About this exercise:
In the stretch from the line containing "Identify the location of subplot-title: Right" through the line containing "center [1013, 912].", substitute "Left Rudder" for "Right Rudder" and give back only those lines, with nothing else changed.
....
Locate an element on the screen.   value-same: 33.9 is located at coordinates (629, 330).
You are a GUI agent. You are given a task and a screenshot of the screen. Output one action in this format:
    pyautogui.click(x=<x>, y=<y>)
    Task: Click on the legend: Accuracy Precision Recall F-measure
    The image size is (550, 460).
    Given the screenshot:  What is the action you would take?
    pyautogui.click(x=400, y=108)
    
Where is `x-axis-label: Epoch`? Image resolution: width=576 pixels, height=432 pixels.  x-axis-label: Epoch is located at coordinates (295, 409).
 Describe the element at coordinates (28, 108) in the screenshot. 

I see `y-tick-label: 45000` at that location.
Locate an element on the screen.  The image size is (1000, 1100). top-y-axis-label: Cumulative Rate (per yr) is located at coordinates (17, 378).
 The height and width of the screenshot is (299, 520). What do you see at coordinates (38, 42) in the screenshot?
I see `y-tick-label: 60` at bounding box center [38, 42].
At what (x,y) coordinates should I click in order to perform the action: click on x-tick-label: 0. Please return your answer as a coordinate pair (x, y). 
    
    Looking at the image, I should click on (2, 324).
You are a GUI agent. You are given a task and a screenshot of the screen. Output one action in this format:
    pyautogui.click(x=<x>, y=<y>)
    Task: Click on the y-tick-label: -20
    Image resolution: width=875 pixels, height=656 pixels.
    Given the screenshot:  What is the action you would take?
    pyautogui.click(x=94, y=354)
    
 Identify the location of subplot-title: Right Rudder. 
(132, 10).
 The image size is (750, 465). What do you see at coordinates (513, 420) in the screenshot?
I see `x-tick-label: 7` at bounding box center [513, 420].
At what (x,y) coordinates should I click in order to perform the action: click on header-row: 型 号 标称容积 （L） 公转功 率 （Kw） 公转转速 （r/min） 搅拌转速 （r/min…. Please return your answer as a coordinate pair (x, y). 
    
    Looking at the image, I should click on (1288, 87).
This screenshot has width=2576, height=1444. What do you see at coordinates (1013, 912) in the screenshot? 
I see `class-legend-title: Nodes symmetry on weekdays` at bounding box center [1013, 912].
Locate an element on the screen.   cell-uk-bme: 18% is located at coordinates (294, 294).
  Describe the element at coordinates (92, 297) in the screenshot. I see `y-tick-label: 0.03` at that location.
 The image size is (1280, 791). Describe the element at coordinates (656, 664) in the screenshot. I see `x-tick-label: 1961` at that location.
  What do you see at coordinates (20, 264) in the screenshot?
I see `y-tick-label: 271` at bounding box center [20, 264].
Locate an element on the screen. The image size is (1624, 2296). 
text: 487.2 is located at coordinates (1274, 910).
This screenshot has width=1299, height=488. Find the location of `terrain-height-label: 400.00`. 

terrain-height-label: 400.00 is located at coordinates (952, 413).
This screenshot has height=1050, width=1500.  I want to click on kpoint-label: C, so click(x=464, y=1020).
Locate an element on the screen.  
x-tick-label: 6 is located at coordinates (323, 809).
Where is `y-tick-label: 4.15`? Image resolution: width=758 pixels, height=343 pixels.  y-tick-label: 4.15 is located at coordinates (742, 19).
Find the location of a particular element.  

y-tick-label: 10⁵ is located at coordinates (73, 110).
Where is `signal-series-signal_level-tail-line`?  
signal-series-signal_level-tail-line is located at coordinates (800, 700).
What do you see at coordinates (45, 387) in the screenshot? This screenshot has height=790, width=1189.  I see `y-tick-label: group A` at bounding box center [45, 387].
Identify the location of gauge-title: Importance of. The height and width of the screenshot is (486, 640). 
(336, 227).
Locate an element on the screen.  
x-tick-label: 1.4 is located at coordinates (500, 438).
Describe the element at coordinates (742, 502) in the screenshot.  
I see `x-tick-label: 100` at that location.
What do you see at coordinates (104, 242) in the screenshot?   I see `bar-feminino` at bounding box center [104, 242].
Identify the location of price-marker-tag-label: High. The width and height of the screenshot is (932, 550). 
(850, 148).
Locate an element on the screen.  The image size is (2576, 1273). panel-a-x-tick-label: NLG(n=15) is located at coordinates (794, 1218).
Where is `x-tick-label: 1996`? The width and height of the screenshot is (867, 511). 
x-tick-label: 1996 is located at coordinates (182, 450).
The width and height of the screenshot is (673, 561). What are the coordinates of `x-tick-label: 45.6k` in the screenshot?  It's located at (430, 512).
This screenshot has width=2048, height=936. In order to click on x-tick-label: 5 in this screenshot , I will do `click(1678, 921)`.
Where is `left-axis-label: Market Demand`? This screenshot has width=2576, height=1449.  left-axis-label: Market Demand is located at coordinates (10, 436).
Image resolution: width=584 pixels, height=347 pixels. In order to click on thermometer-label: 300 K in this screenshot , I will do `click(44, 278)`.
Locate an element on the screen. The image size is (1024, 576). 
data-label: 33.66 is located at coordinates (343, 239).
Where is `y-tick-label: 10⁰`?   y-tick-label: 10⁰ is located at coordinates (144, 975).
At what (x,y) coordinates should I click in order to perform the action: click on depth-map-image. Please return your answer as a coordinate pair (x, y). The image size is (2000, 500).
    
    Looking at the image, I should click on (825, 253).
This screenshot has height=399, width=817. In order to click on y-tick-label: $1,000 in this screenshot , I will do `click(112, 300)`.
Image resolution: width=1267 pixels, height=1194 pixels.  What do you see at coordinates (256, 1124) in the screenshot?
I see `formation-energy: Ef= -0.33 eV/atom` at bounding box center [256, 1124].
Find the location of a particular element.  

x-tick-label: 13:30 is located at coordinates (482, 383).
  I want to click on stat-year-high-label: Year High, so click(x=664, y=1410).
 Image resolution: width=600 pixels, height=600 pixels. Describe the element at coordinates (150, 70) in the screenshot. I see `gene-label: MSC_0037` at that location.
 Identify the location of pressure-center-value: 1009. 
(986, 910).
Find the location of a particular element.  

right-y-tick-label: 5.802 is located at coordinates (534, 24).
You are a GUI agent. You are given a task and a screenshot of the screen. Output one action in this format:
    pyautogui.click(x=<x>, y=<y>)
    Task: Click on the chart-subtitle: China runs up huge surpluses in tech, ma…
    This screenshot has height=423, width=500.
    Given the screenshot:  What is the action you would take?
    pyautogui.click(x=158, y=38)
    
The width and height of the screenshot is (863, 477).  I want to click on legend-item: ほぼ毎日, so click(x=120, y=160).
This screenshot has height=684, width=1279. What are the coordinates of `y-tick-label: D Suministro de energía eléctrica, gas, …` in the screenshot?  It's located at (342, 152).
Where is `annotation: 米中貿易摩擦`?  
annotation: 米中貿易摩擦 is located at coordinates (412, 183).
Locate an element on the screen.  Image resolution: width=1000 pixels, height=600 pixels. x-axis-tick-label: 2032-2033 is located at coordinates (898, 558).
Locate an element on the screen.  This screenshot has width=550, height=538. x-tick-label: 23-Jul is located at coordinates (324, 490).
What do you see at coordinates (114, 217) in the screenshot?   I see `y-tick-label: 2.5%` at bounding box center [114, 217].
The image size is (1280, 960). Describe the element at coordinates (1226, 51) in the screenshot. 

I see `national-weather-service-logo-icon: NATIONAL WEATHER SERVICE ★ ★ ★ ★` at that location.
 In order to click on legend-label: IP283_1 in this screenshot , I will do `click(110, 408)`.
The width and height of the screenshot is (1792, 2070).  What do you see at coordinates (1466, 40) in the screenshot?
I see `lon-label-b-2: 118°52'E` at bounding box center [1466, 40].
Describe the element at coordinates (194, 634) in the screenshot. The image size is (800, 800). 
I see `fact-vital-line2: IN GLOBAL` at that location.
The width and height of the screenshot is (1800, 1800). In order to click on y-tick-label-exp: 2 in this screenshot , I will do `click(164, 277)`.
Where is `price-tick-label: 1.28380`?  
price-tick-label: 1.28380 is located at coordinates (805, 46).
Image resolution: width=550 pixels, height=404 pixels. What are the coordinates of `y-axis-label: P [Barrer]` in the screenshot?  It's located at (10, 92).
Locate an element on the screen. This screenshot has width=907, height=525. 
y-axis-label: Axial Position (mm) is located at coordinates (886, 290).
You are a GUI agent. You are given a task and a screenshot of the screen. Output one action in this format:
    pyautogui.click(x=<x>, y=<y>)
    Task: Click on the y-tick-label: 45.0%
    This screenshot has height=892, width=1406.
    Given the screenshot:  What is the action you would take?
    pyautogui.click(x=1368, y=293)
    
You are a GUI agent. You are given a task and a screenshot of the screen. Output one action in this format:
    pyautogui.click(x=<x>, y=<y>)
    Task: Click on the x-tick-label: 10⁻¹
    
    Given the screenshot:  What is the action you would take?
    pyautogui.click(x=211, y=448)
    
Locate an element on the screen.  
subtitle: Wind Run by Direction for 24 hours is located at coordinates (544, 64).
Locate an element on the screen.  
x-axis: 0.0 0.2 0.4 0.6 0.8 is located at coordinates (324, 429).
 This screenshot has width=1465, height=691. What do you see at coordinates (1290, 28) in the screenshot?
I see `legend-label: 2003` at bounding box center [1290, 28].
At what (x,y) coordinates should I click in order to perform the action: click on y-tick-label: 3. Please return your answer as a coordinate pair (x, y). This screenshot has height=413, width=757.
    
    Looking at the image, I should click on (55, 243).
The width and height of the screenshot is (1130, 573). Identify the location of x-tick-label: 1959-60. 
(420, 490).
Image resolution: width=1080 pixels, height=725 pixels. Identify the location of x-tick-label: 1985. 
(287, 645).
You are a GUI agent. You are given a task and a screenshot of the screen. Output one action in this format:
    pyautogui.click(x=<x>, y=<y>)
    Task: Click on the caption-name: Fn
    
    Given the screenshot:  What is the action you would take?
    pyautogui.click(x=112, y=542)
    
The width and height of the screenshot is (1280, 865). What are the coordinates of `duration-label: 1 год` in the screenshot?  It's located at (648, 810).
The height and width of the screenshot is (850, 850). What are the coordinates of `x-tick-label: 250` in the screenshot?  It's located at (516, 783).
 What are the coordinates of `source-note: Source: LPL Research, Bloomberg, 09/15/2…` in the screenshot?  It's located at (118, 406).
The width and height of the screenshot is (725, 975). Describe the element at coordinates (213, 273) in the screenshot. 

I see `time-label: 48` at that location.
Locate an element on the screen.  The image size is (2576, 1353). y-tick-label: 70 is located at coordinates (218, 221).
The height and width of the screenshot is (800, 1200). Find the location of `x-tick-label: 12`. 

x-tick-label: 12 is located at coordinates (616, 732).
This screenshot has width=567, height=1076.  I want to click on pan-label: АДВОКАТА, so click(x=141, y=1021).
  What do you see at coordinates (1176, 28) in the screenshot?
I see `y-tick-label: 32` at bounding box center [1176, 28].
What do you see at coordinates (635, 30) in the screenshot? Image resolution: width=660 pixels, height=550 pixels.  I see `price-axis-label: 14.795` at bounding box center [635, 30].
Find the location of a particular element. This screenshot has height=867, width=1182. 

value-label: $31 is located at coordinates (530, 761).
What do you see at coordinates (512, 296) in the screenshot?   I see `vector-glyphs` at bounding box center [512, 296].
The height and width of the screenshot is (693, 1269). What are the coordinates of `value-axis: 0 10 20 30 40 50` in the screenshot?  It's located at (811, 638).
....
Response area:
 Identify the location of subplot-title: Left Rudder. 
(132, 10).
 The image size is (750, 465). What do you see at coordinates (513, 420) in the screenshot?
I see `x-tick-label: 7` at bounding box center [513, 420].
At what (x,y) coordinates should I click in order to perform the action: click on header-row: 型 号 标称容积 （L） 公转功 率 （Kw） 公转转速 （r/min） 搅拌转速 （r/min…. Please return your answer as a coordinate pair (x, y). 
    
    Looking at the image, I should click on (1288, 87).
This screenshot has width=2576, height=1444. What do you see at coordinates (1013, 912) in the screenshot? 
I see `class-legend-title: Nodes symmetry on weekdays` at bounding box center [1013, 912].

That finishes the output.